While there is no standard treatment for most patients with chronic lymphocytic leukemia who are age 65 years and older, several regimens are being tested in clinical trials.
Alessandra Ferrajoli, MD
Gentle yet effective therapies are called for when treating patients with chronic lymphocytic leukemia (CLL) who are age 65 years and older. While there is no standard treatment for most of those patients, several regimens are being tested in clinical trials, according to Alessandra Ferrajoli, MD, who spoke at the 17th Annual International Congress on Hematologic Malignancies.
The treatment of elderly patients with CLL is an important area of study because 69% of patients with the disease fit into that category at the time of diagnosis, making them more likely to have comorbidities that compromise their ability to tolerate aggressive treatments, said Ferrajoli, an associate professor in the Department of Leukemia at The University of Texas MD Anderson Cancer Center. In fact, she said, at age 70 years, one-third of such patients have two or more comorbidities. Compared with people age 65 years and older in the general population, people in that age group who have CLL face a significantly increased mortality rate, she added.
For the healthiest elderly patients with CLL, the standard of treatment is a regimen of fludarabine, cyclophosphamide, and rituximab (FCR), a combination tested in the recent CLL8 trial,1 versus treatment with fludarabine plus cyclophosphamide.
The overall response rate was 90% in the three-drug arm versus 80% in the two-drug arm, and the complete response rate in the experimental arm was double that of the control arm, at 44% versus 22%, respectively.
As a result, Ferrajoli said, the three-drug combination is the preferred treatment for patients who boast physical fitness, a lack of comorbidities, and excellent renal function, regardless of age.
Elderly patients with CLL who do not fit into that group, however, should be treated with the regimens they can withstand based on their age and health: supportive therapies for the frailest, reduced-intensity regimens for those whose health is somewhat compromised, and more aggressive treatments for healthier patients, Ferrajoli said. She cited a number of clinical trials aimed at developing tolerable standard treatments for those subgroups.
A study by Hillmen et al2 found that adding rituximab to chlorambucil produced better results than chlorambucil alone. The investigators compared their data to that generated in an earlier study of singleagent chlorambucil in patients with CLL.
The overall response rate (ORR) in the intent-totreat population was 82%, which was 16% higher than the ORR in the study of single-agent chlorambucil.
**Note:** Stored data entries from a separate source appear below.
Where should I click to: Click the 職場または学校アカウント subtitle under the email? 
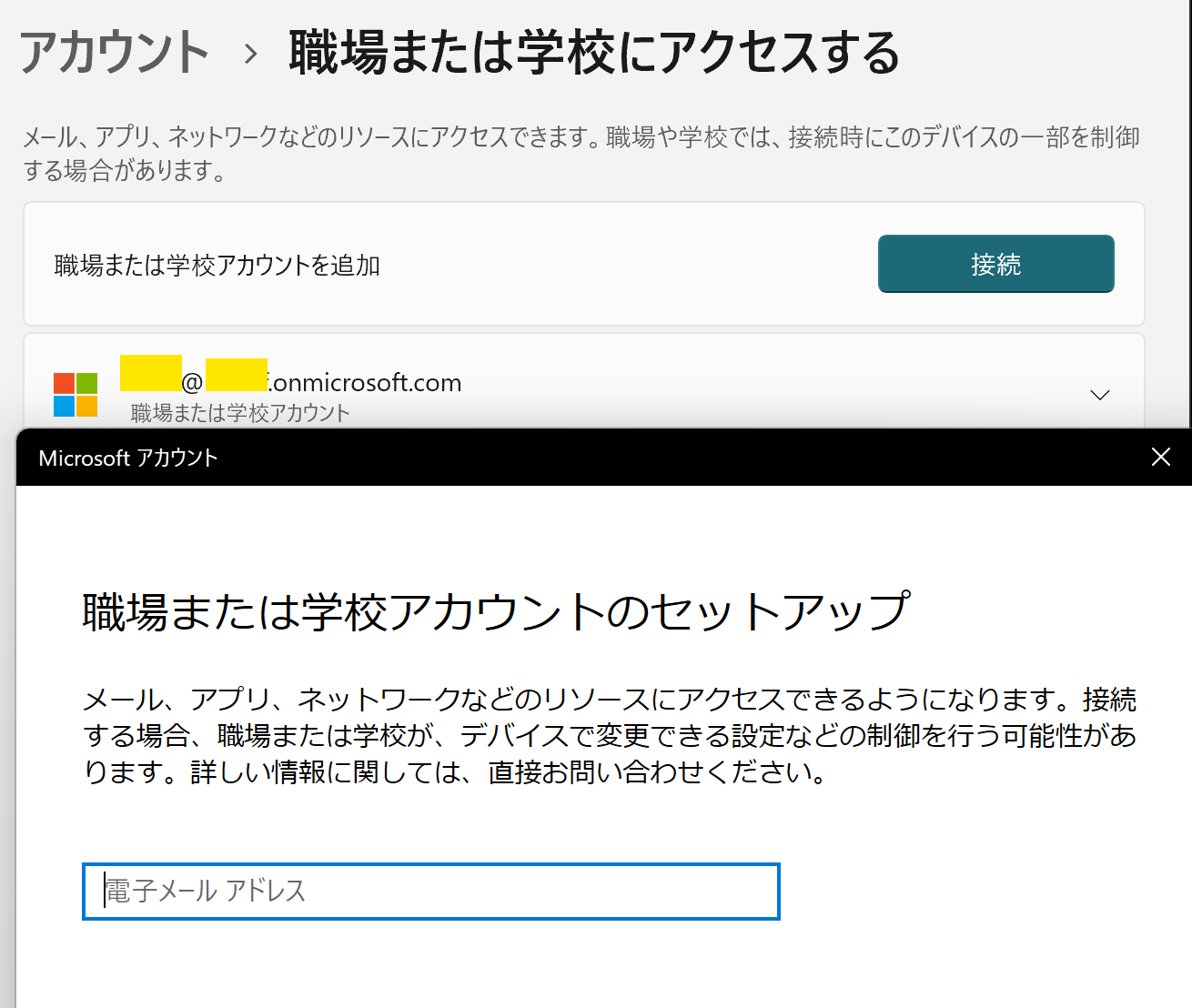[x=240, y=413]
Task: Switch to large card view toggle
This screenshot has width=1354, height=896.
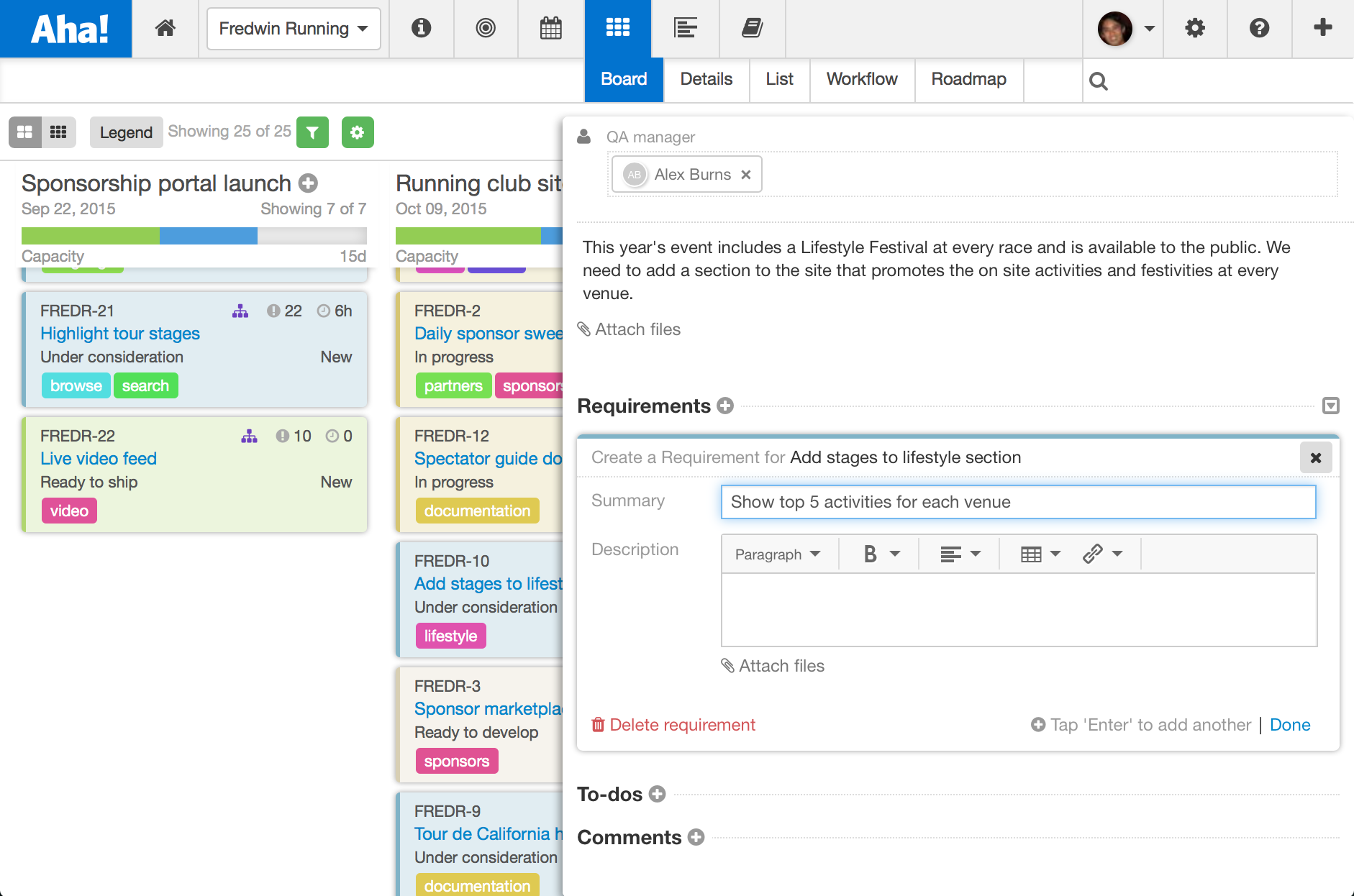Action: tap(24, 132)
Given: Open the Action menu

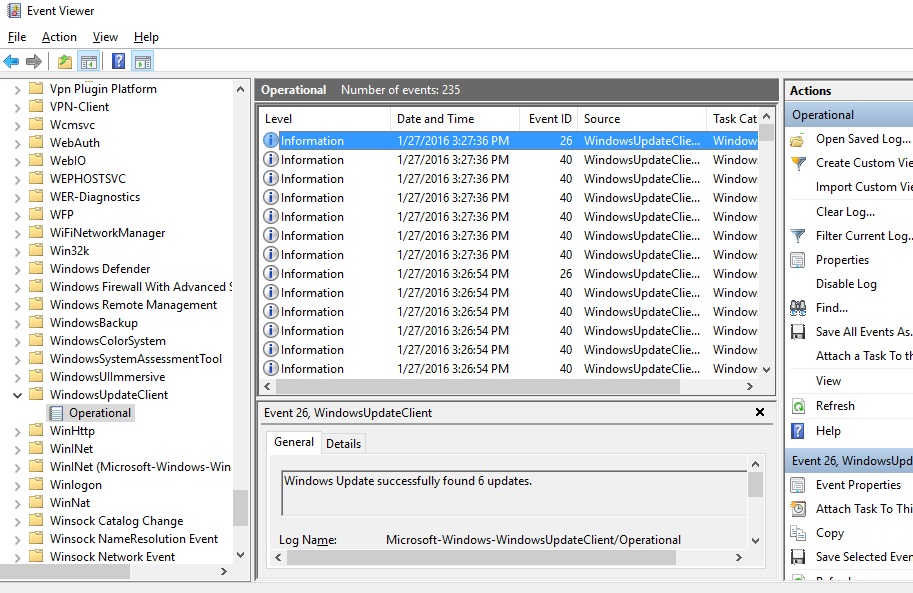Looking at the screenshot, I should [x=59, y=36].
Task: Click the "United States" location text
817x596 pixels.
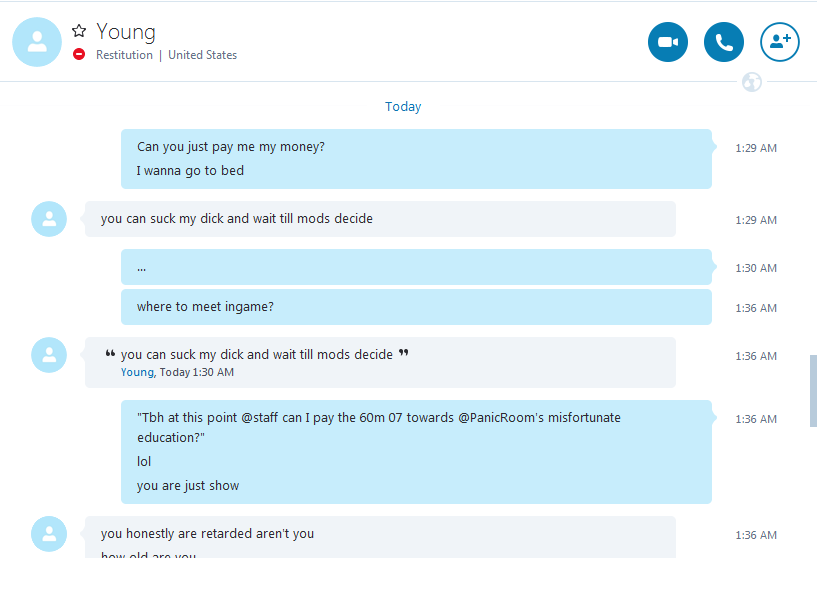Action: [202, 55]
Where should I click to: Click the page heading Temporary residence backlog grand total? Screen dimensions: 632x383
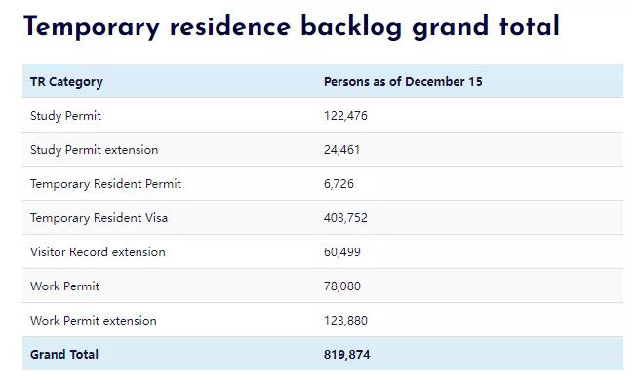(x=291, y=27)
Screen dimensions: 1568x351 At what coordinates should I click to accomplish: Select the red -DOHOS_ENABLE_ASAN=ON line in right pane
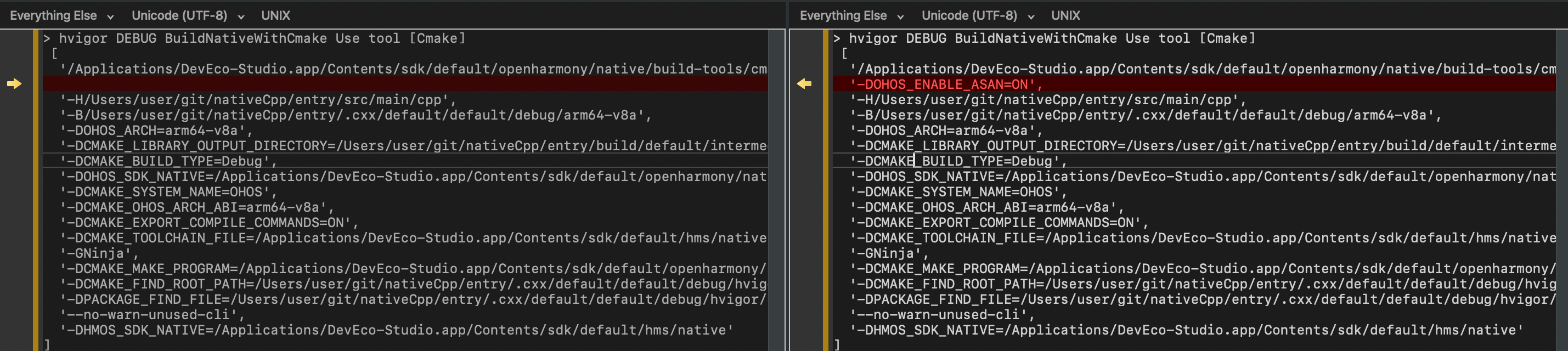click(945, 84)
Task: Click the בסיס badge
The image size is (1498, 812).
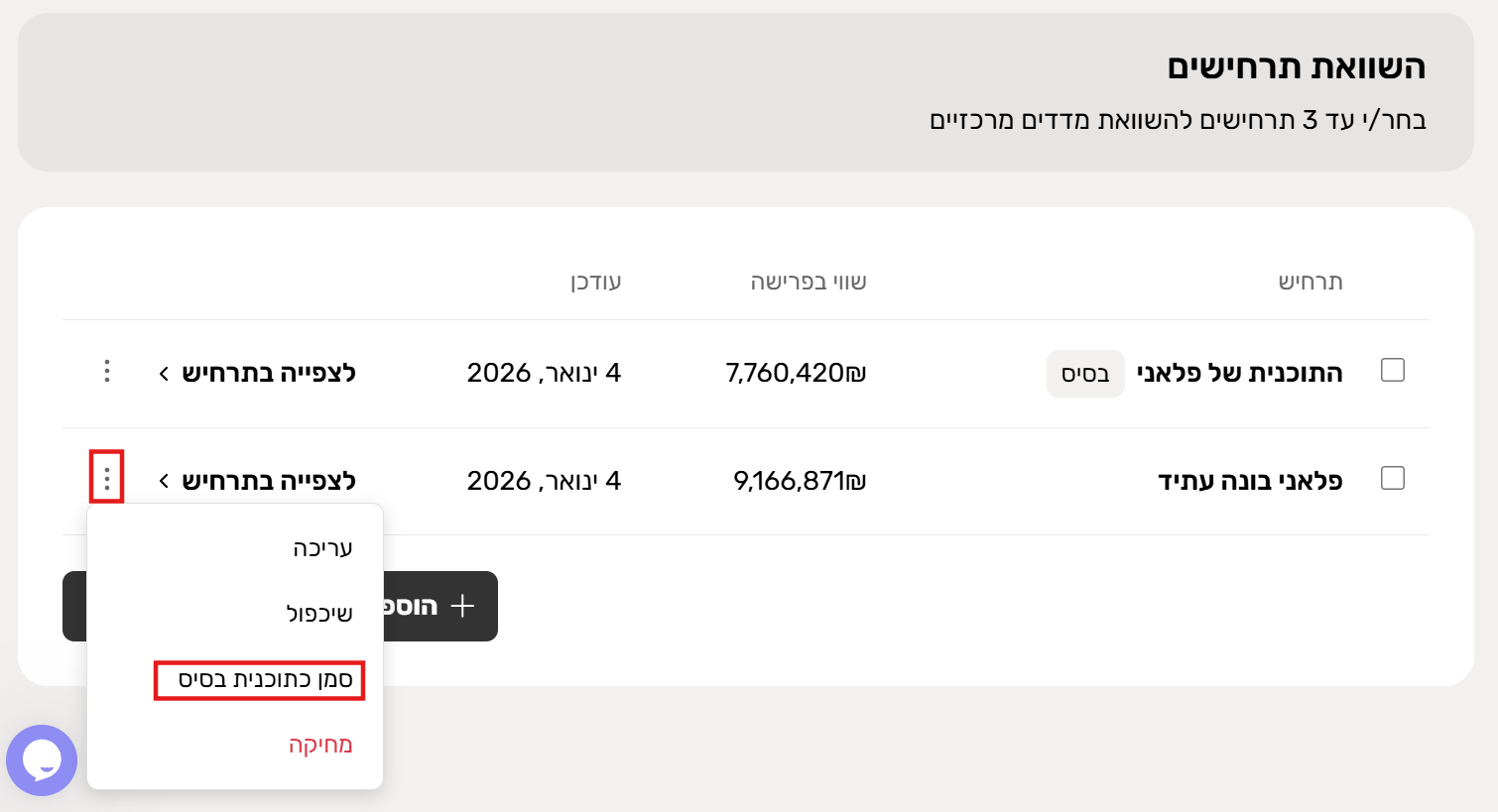Action: pyautogui.click(x=1085, y=374)
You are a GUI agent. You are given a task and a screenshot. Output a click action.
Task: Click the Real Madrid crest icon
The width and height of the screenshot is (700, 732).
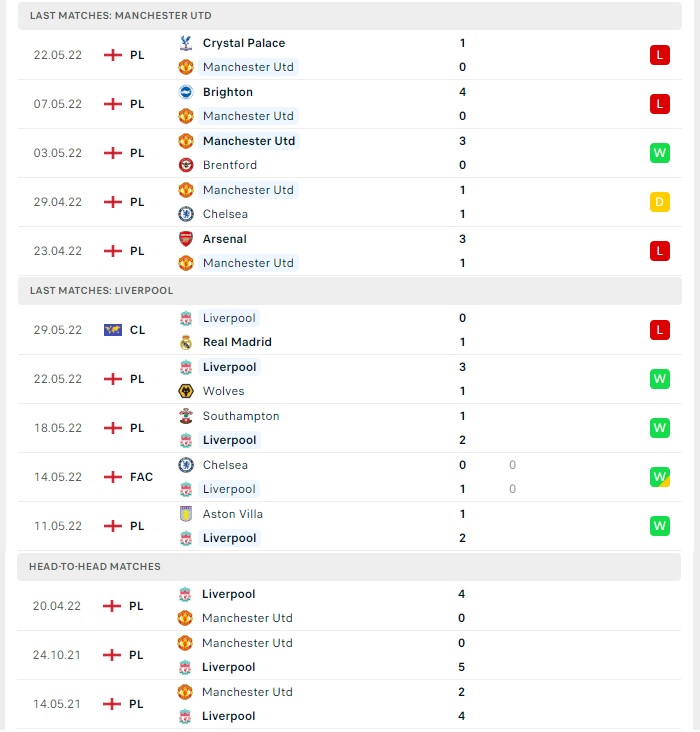point(186,342)
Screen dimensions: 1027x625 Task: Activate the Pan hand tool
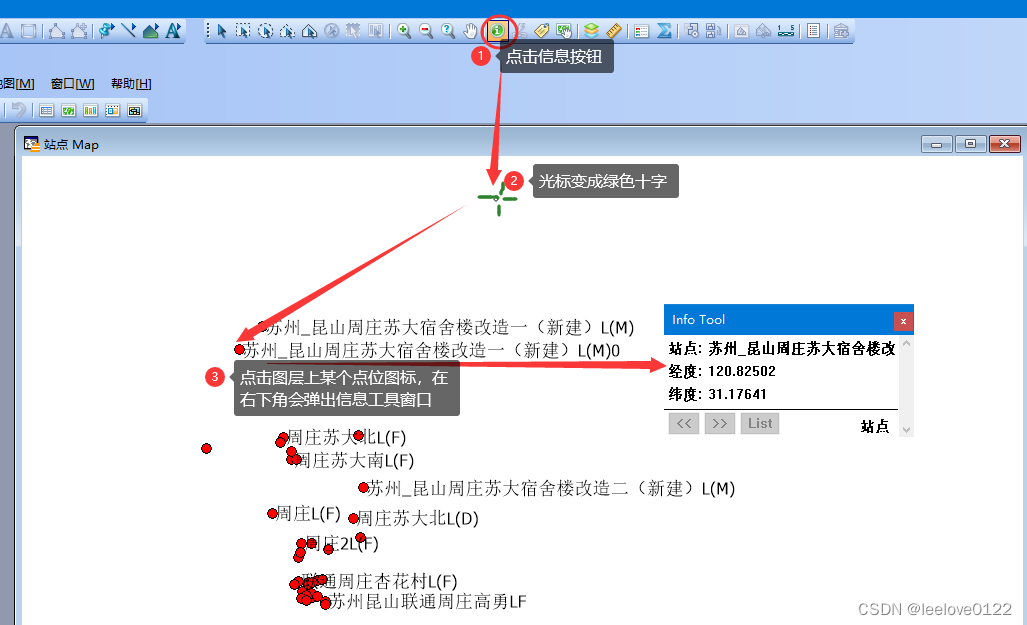click(x=470, y=31)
The majority of responses, 68%, were partial.
“These data confirm that, in previously untreated CLL patients who are unable to tolerate a more intensive chemotherapy regimen, the combination of rituximab and chlorambucil is an efficacious therapy with an acceptable tolerability profile resulting in a better ORR than chlorambucil monotherapy,” the authors wrote.
In another study that is now in press, Ferrajoli and colleagues tested whether granulocyte-macrophage colony-stimulating factor (GM-CSF) would increase the activity of rituximab in untreated, elderly CLL patients.
The combination sparked a response rate of 68%, better than that of rituximab alone, with minimal toxicity. The regimen improved symptoms including fatigue, and the combination also increased the surface expression of CD20 in CLL cells, potentially making them better targets for rituximab, Ferrajoli said.
“At three years’ follow-up, over 80% of the patients are alive, and that means that, if needed, they can then be treated with subsequent or more aggressive approaches,” Ferrajoli said during her talk.
An international phase III study, CLL11,3 being conducted in Germany, is evaluating whether a combination of chlorambucil and obinutuzumab (GA101), an anti-CD20 monoclonal antibody, will generate better progressionfree survival in elderly patients with CLL than chlorambucil plus rituximab or chlorambucil alone.
Finally, Ferrajoli expressed excitement about the promise of lenalidomide, an immunomodulatory drug, in elderly patients with CLL. In a phase II study by Badoux et al,4 60 patients age 65 years and older with untreated CLL experienced a 65% ORR when treated with single-agent lenalidomide. In a recent update of the data, on file at MD Anderson, the patients had a 38% overall complete response rate, 52% had remained progression- free for more than 3 years, and 37% were still taking lenalidomide. In an evaluation after 6.5 years, investigators pinpointed median progression-free survival at 52 months; overall survival had not been reached, Ferrajoli reported. She called the results “very remarkable, considering the median age of these patients.”
Other promising agents that could eventually become frontline treatments include ibrutinib, GS-1101, and Tru-016.
In continuing to test new agents for the treatment of elderly patients with CLL, researchers should consider survival, rather than type of response, as the ideal endpoint for studies, Ferrajoli suggested. She added that investigators need to determine whether treatments should be continuous or intermittent.
Ferrajoli also cautioned that the “demands” associated with each therapy should be considered when treating elderly patients. “The number of trips they need to make to their oncology office, the need to arrange for transportation, the idea of receiving intravenous infusion and being in the infusion chair for hours, is very important for this population,” she said. “They have a strong preference for treatment they feel they are managing without going to the office.”